JSON doesn't allow breaking lines for readability.
Your best bet is to use an IDE that will line-wrap for you.
Unfortunately many of the answers here address the question of how to put a newline character in the string data. The question is how to make the code look nicer by splitting the string value across multiple lines of code. (And even the answers that recognize this provide "solutions" that assume one is free to change the data representation, which in many cases one is not.)
And the worse news is, there is no good answer.

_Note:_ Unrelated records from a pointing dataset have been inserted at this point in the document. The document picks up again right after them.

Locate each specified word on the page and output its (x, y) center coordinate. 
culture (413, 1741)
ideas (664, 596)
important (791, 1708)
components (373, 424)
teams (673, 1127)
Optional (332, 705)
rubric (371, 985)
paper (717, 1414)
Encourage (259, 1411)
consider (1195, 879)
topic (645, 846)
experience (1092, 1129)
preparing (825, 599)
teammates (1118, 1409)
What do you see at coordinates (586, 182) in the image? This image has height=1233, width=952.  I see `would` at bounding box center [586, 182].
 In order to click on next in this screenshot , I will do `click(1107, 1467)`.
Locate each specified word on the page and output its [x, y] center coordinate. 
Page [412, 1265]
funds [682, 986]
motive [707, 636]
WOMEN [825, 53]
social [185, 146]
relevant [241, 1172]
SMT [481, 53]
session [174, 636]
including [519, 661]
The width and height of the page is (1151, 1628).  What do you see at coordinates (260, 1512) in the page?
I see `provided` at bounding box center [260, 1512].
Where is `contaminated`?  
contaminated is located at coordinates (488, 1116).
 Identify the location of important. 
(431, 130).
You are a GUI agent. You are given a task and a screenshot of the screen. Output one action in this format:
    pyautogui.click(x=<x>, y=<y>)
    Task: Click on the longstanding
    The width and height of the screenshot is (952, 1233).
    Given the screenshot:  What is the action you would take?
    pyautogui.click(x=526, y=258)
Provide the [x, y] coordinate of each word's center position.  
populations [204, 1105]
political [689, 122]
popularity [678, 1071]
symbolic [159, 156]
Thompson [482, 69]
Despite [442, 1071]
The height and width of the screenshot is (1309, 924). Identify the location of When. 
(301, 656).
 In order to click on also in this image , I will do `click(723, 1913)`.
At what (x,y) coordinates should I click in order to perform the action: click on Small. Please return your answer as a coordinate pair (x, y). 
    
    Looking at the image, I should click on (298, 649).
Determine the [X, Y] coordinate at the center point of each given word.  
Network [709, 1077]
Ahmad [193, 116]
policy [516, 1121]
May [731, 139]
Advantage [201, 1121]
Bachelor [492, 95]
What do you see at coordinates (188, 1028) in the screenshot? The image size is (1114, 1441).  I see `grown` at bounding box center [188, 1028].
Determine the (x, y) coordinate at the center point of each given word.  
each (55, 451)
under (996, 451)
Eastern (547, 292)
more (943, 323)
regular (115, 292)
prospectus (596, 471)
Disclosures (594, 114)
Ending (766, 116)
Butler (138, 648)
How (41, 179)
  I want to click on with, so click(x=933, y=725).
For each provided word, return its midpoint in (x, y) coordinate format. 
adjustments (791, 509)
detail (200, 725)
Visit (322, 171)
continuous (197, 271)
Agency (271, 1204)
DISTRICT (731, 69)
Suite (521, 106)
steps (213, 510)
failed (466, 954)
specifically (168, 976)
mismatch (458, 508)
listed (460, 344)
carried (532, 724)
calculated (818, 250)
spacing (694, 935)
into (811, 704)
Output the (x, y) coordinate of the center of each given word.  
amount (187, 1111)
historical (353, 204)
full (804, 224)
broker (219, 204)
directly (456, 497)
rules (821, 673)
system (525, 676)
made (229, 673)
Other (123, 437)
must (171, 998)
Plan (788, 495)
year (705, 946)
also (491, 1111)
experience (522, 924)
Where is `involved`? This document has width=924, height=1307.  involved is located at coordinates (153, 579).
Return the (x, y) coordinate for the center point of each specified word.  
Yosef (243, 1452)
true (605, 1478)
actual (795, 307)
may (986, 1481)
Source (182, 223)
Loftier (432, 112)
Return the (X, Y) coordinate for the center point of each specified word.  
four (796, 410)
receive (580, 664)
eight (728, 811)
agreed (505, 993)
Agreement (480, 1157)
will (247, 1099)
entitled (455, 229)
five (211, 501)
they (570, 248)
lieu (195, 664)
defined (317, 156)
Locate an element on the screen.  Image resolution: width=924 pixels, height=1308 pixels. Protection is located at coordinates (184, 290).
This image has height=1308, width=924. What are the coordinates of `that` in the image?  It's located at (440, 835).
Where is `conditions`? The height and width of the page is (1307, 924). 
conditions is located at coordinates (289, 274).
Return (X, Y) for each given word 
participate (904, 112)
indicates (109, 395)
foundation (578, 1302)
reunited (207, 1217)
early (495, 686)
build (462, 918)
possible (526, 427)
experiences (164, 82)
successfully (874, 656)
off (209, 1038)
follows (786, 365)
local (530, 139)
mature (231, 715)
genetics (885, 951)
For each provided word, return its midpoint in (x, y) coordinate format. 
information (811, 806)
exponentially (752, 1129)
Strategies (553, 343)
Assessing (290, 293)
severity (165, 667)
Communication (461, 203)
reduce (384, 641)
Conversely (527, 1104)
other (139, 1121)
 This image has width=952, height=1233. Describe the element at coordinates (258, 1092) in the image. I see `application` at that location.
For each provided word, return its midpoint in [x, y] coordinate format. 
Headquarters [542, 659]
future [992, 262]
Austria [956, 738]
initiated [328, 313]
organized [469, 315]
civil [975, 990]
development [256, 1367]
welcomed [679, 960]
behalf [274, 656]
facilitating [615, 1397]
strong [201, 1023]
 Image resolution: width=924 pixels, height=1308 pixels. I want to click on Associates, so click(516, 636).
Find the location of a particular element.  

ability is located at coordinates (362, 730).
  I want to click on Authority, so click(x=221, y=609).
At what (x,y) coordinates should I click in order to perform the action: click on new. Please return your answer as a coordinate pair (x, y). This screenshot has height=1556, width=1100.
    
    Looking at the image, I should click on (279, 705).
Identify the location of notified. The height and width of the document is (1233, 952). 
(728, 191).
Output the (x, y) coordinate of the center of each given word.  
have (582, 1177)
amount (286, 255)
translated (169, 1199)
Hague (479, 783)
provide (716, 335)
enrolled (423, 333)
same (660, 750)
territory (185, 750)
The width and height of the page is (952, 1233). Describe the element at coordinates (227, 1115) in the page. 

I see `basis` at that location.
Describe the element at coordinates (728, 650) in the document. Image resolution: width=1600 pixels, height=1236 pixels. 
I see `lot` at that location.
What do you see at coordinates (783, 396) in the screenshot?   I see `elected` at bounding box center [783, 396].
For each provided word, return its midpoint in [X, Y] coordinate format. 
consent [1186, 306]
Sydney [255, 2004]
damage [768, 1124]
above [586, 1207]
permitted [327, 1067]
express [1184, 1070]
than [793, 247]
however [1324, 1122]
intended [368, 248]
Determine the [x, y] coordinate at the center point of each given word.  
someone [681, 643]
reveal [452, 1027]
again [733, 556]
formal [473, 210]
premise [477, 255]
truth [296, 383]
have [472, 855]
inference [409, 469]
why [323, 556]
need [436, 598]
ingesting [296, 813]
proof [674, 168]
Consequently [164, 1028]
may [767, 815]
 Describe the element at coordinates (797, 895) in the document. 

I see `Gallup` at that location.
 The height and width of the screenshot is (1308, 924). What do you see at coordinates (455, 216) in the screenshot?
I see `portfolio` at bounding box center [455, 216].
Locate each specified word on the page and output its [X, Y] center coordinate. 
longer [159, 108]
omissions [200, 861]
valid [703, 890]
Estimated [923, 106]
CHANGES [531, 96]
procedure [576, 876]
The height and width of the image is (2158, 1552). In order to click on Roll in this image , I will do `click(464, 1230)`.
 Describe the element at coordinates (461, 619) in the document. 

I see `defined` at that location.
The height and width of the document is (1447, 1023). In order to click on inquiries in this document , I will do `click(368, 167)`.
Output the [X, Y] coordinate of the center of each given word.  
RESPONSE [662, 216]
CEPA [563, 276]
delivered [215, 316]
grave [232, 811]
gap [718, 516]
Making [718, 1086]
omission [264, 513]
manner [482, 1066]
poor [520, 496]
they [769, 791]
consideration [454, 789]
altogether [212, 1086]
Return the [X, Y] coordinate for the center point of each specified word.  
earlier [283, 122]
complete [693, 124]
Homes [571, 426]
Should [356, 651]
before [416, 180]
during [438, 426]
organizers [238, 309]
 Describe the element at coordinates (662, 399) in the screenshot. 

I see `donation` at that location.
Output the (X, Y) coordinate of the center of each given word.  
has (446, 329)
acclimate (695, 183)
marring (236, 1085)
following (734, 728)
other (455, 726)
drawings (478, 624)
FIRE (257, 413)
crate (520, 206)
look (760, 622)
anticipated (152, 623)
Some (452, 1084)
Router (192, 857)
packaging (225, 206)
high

In many programming languages, even if they don't explicitly support splitting strings across lines, you can still use string concatenation to get the desired effect; and as long as the compiler isn't awful this is fine.
But json is not a programming language; it's just a data representation. You can't tell it to concatenate strings. Nor does its (fairly small) grammar include any facility for representing a string on multiple lines.
Short of devising a pre-processor of some kind (and I, for one, don't feel like effectively making up my own language to solve this issue), there isn't a general solution to this problem. IF you can change the data format, then you can substitute an array of strings. Otherwise, this is one of the numerous ways that json isn't designed for human-readability.